Wolfgang Koch (born 1966) is a German operatic bass-baritone. He is best known for his performances in leading roles in the operas of Richard Wagner.

==Early life==
Koch studied at University of Music and Performing Arts Munich and went on to study under Josef Metternich in Feldafing and then Gianni Raimondi in Milan.

He was first engaged in a permanent role at the Stadttheater Bern in 1991. In 1993 he moved to the Stuttgart State Opera, where he stayed until 1996. He then pursued a freelance career and is now based in Vienna.

==Career==
===Wagnerian roles===

Koch has frequently appeared as Hans Sachs in Wagner's Die Meistersinger von Nürnberg. He made his debut in this role in 2004 in Bielefeld, and has since appeared in the role in Frankfurt, at the Vienna State Opera, and at the Royal Opera House.
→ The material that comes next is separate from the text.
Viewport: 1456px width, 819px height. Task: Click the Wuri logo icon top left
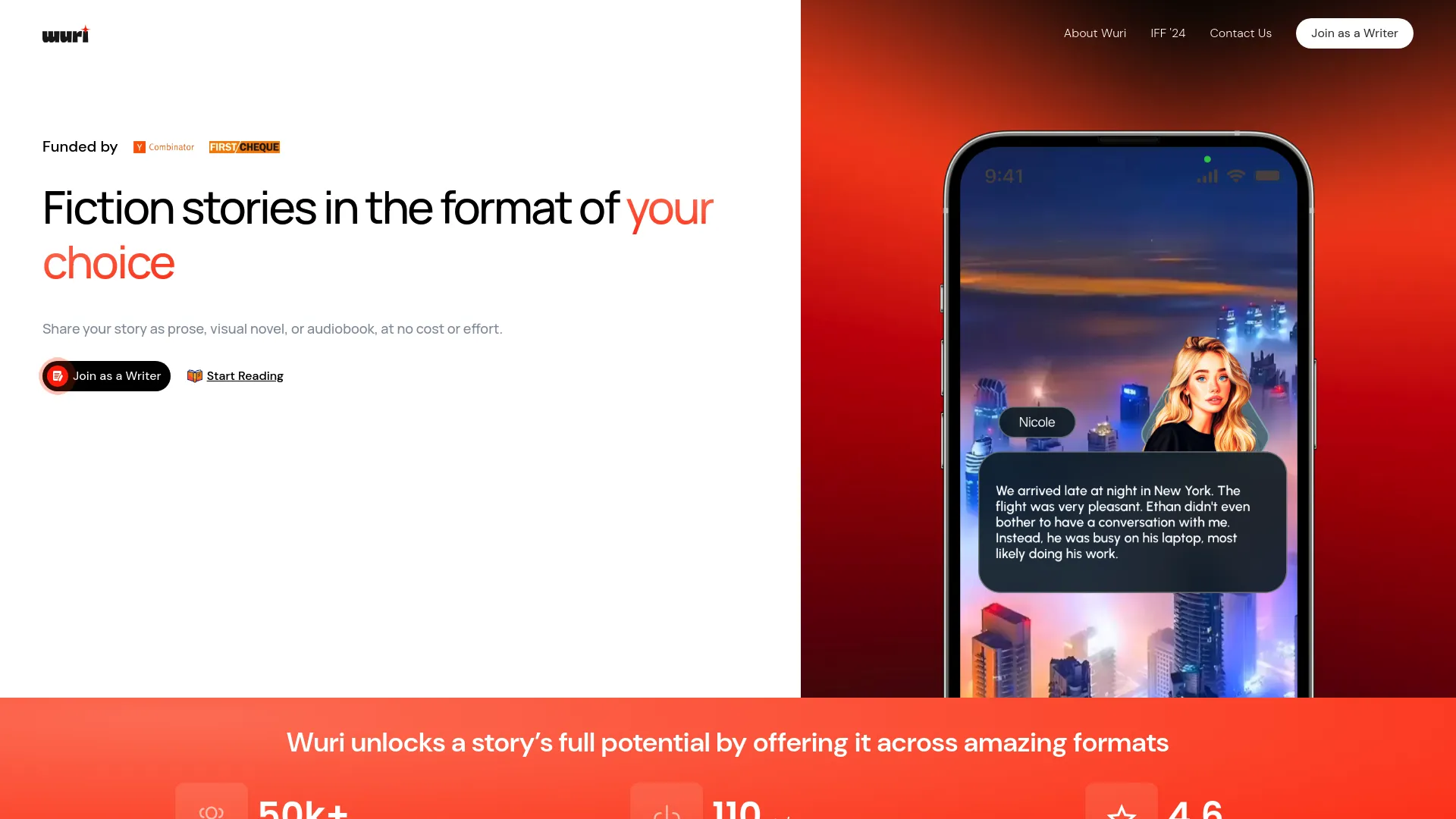pos(65,33)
In Tristan und Isolde he has taken the role of Kurwenal at the Hamburg State Opera and the Salzburg Festival. In Wagner's cycle Der Ring des Nibelungen, Koch notably appeared as Wotan at the Bayreuth Festival in 2013. He appeared in the same cycle as Alberich at Hamburg in 2008. At the Vienna State Opera, Koch sang in addition to Hans Sachs also Kothner in Die Meistersinger von Nürnberg and Telramund in Lohengrin.

===Other repertoire===

Wolfgang Koch has also found success with leading roles from other composers, such as the title role in Busoni's Doctor Faust (Munich 2008) and the cardinal legate Morone and the cardinal Borromeo in Pfitzner's Palestrina (Munich 2009 / Hamburg 2011 / Frankfurt 2010 under Kirill Petrenko). At the Theater an der Wien he appeared as Jochanaan in Salome and in the title role in Hindemith's Mathis der Maler in 2012. Furthermore, he has appeared as Georg Danton in Dantons Tod and as Barak in Die Frau ohne Schatten at the Vienna State Opera in 2018 and 2019 respectively.

==Reception==
In 2014 he was awarded the prestigious title of Kammersänger by the Bavarian Ministry of Culture.
Following this award, the Bavarian State Opera commissioned artist Christoph Brech to create a video in which Koch appears in seven operatic roles: Wotan, Don Pizarro, Sir John Falstaff, Alberich, Jochanaan, Carlo Borromeo and finally Don Giovanni. He has performed all of these roles, except Falstaff. In a review of this art exhibition for Main Post, Katharina Winterhalter described Koch as appearing vulnerable under masks of drama and masculinity.